++++ INFORMATION SHOWN ++++
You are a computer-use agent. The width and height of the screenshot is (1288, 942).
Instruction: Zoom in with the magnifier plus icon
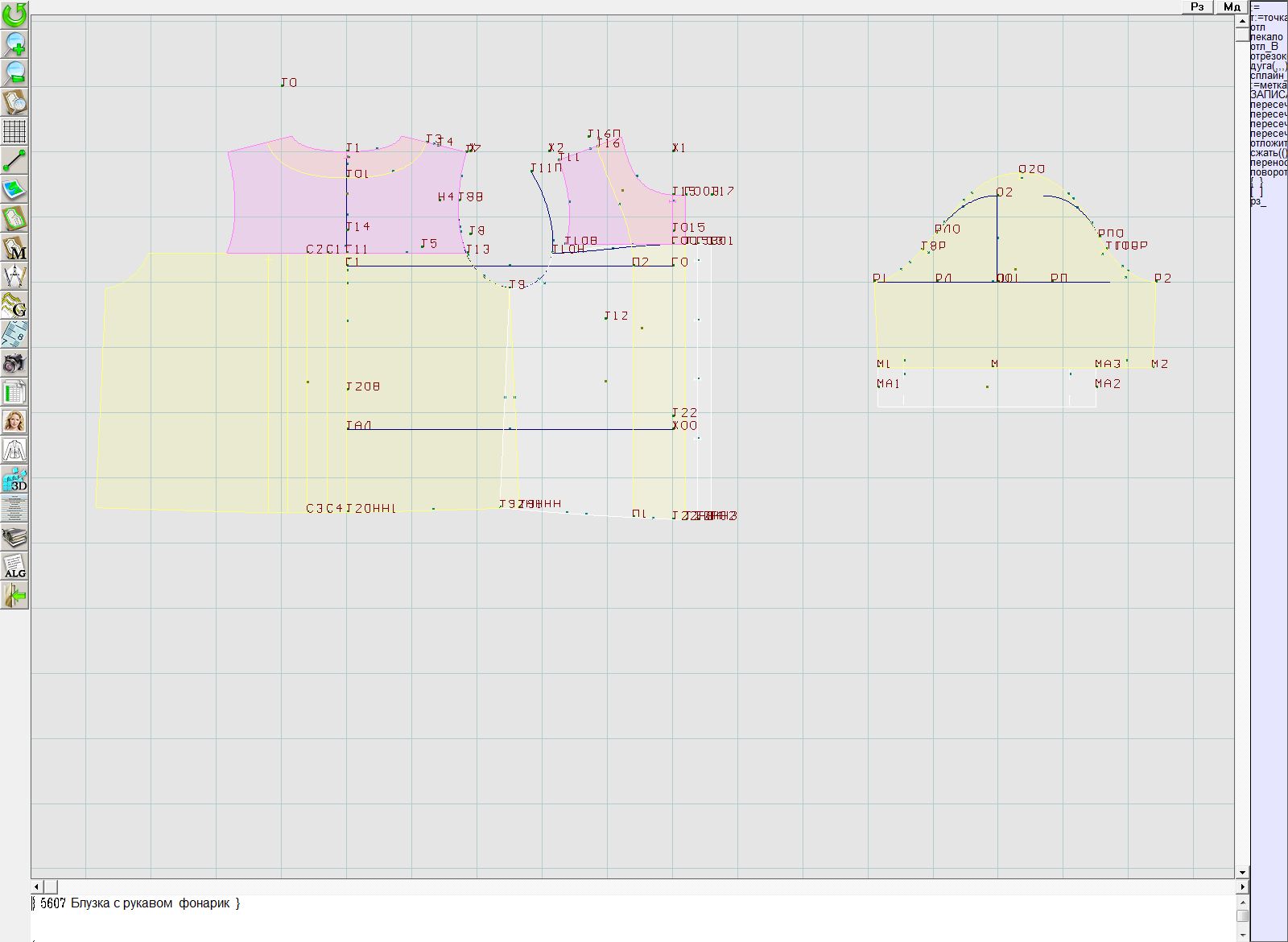point(14,43)
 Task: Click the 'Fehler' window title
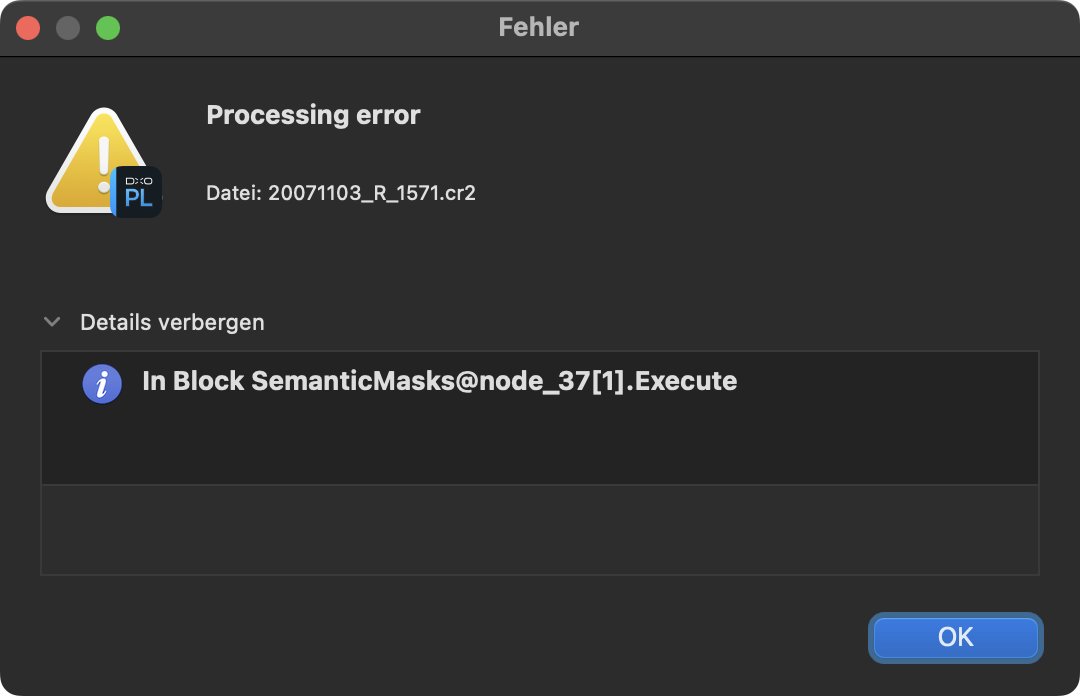539,27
++++
_BRIEF:_ Go to the line with "Instruction: Zoom in" in the entries above. Reproduce that line and each one after it to the end, exactly and without the pictures.

_SOLUTION FOR THIS TASK:_
Instruction: Zoom in with the magnifier plus icon
point(14,43)
 Task: Click the 'Fehler' window title
539,27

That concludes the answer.